Crucially, once lip-reading emerges in infancy, it becomes the default mode of speech processing whenever comprehension is difficult. This is illustrated by our latest studies in which my Spanish colleagues, their graduate student Joan Birules and I found that 4–6 year-old bilingual children lip-read more when they are confronted with speech in an unfamiliar than in a familiar language. Similarly, we found that adults who are expert second-language speakers lip-read more than their monolingual counterparts when presented with speech in their second language. These findings are consistent with other evidence that adults resort to lip-reading when confronted with speech-in-noise, accented speech or foreign-language speech.

Overall, the research to date demonstrates that the visible articulations that babies normally see when others are talking play a key role in their acquisition of communication skills. Research also shows that babies who lip-read more have better language skills when they’re older. If so, this suggests that masks probably hinder babies’ acquisition of speech and language.

Of course, the news is not all bad. Babies spend much of their time at home with their unmasked caregivers. It is only in day care or when out and about with their parents that they don’t see whole talking faces. Therefore, it may only be those situations that may have long-term negative consequences for babies. We need more research to tell us if this is the case.

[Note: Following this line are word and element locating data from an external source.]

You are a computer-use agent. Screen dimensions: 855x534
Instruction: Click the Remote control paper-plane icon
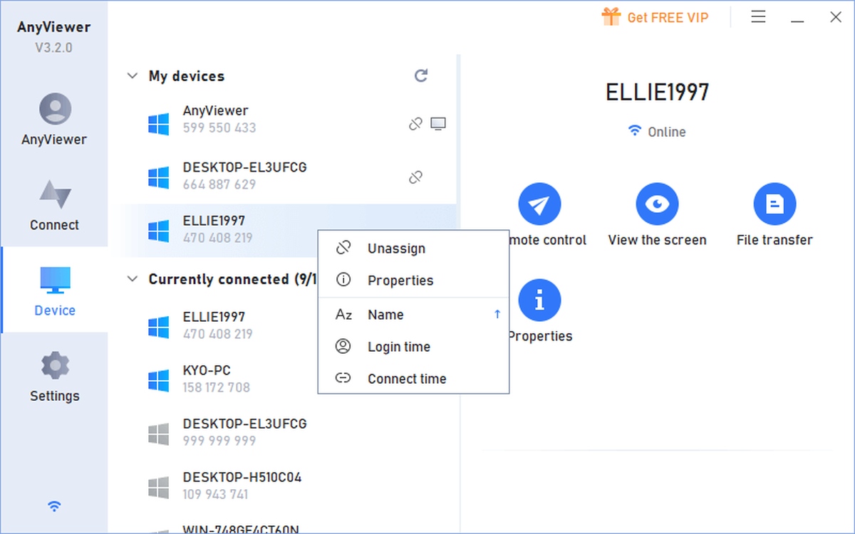click(x=539, y=204)
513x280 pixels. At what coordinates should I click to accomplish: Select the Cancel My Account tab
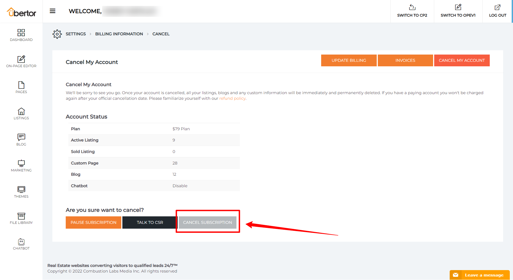[x=461, y=60]
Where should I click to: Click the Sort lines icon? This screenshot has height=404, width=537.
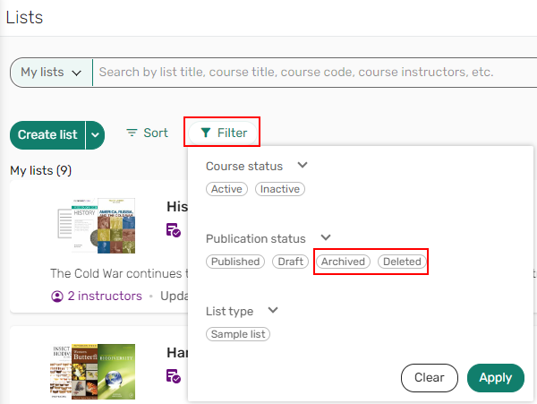click(x=132, y=133)
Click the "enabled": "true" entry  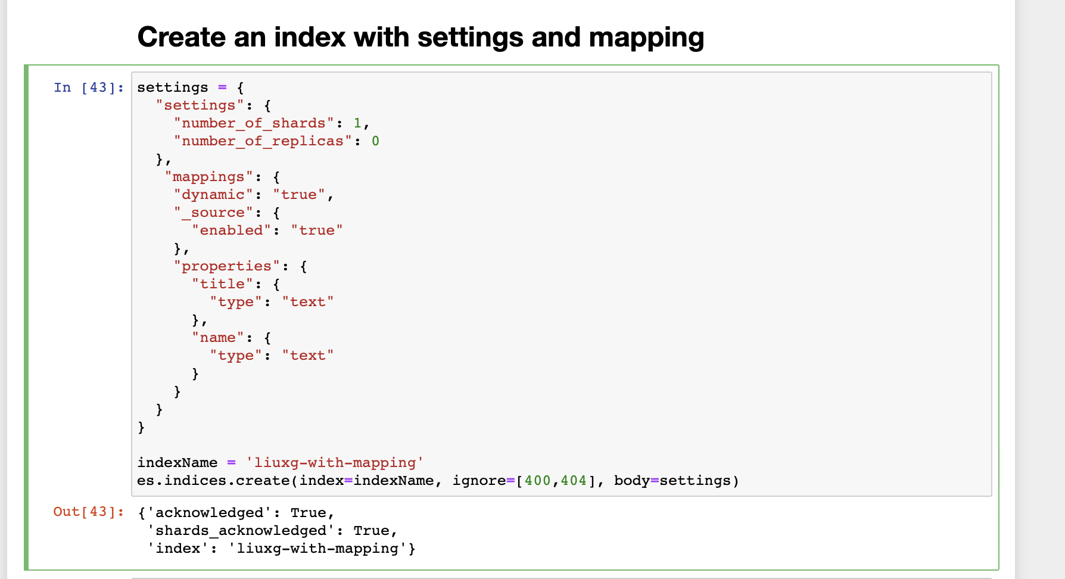tap(265, 230)
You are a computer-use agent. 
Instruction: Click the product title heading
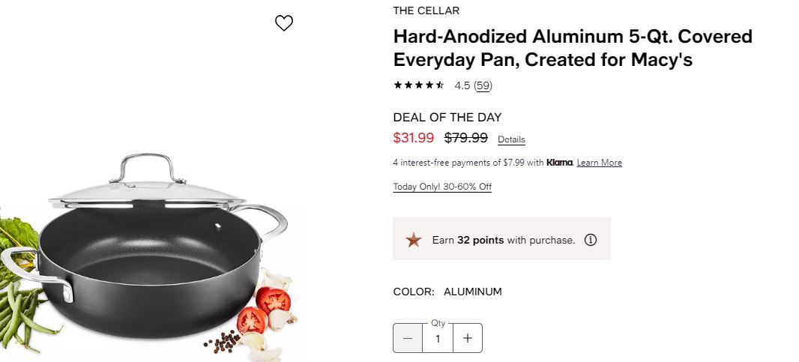pos(572,48)
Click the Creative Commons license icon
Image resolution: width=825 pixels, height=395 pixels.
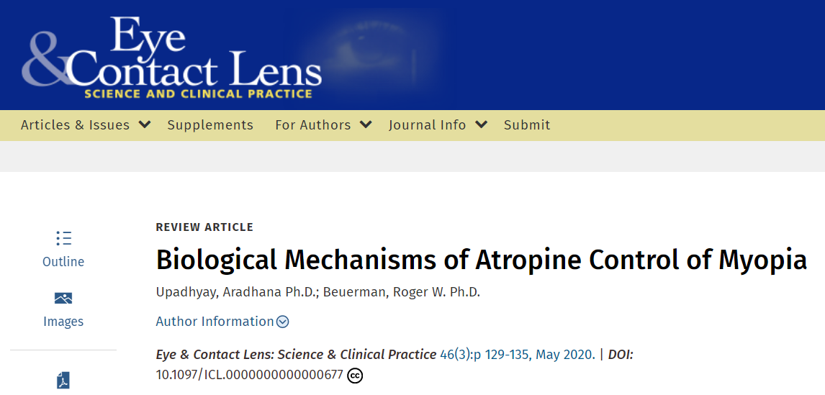click(x=354, y=375)
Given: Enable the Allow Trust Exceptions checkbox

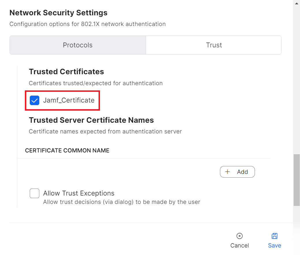Looking at the screenshot, I should [x=35, y=193].
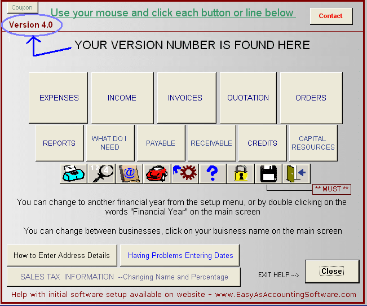Click Having Problems Entering Dates

[180, 255]
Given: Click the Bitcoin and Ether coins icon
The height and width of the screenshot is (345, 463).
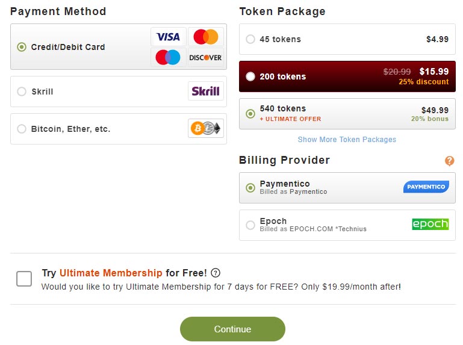Looking at the screenshot, I should tap(205, 128).
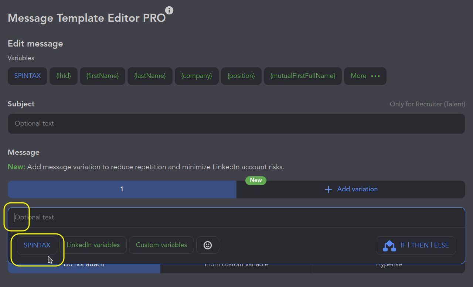The image size is (473, 287).
Task: Focus the Subject optional text field
Action: (x=236, y=124)
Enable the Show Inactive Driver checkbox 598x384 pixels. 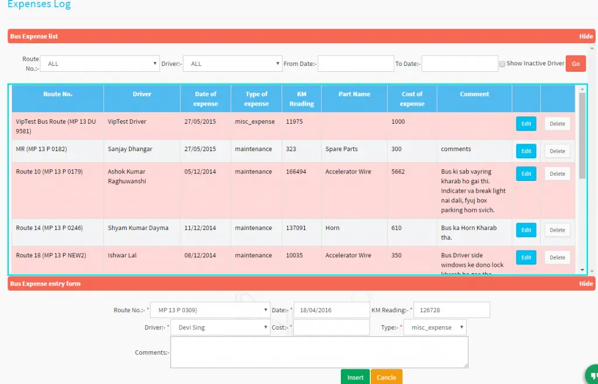point(502,64)
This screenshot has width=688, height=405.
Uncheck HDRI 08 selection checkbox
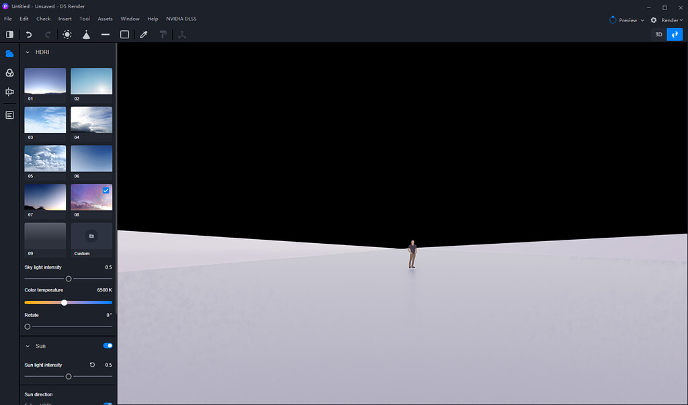105,191
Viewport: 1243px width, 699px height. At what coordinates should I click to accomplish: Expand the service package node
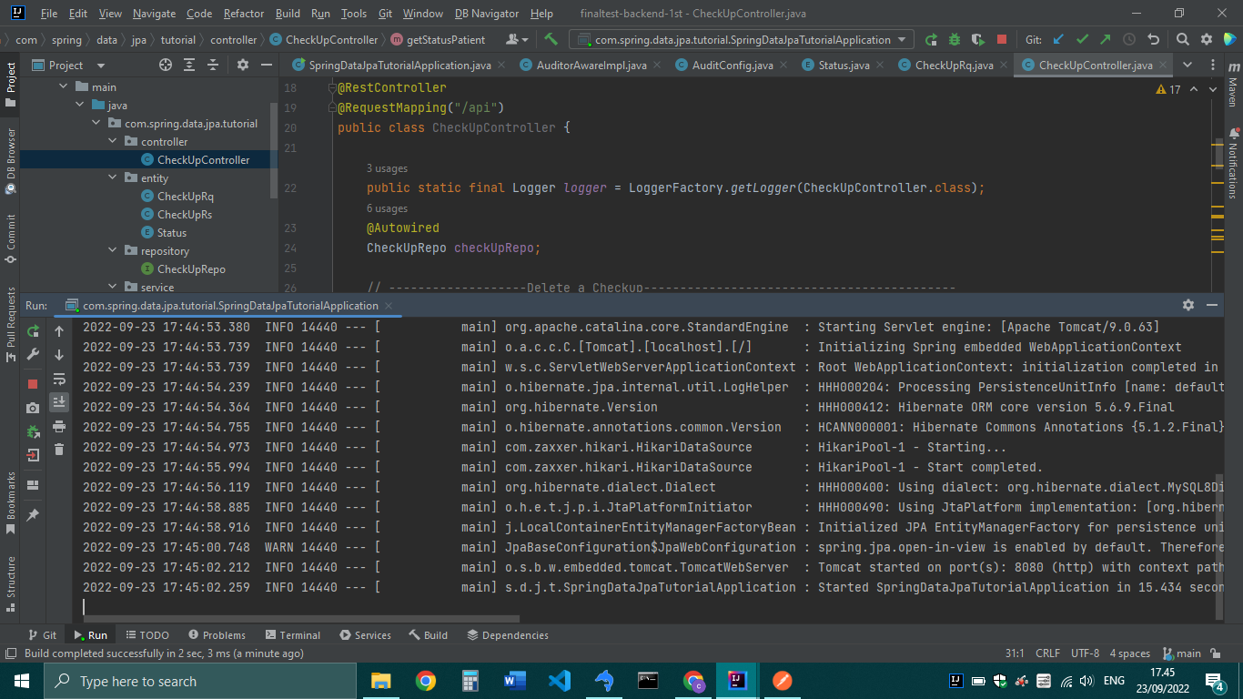point(111,287)
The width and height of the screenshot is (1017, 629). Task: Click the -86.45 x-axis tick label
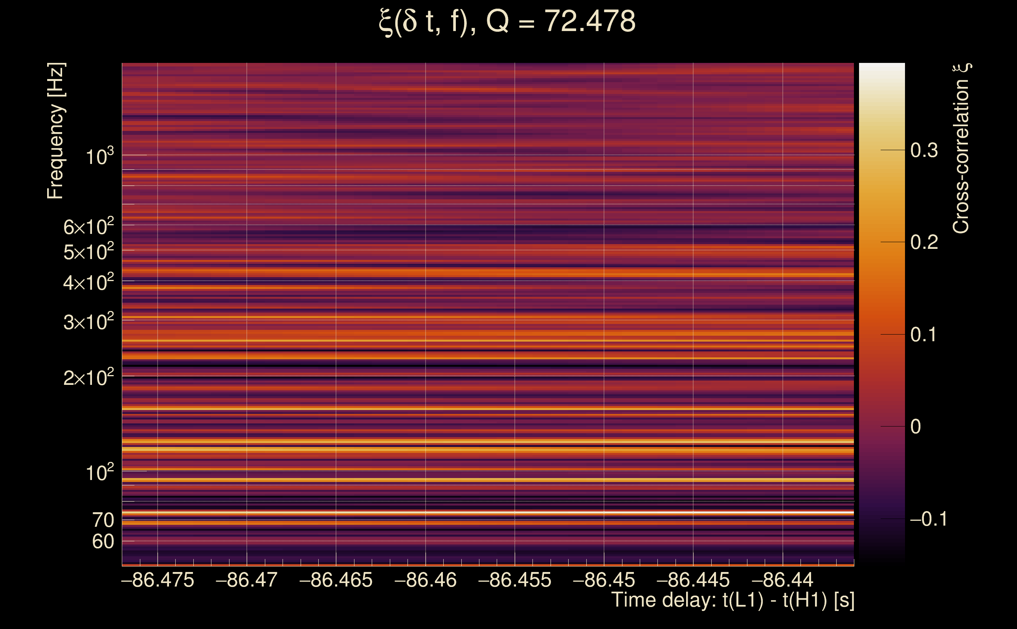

In the meantime, how can we ensure that my daughter’s friend’s little girl will, at a minimum, understand her masked peers and teachers? The best advice is that, when outside the home, we should follow CDC’s guidance and always wear a mask; in contrast, when home and unmasked, we should engage in as much en face communication with our babies as possible so that they can see and hear our talking faces in their full splendor. Practicing the latter will ensure that babies’ young brains, which are highly adaptable, will have the opportunity to compensate for the perceptual deprivation that they experience outside the home.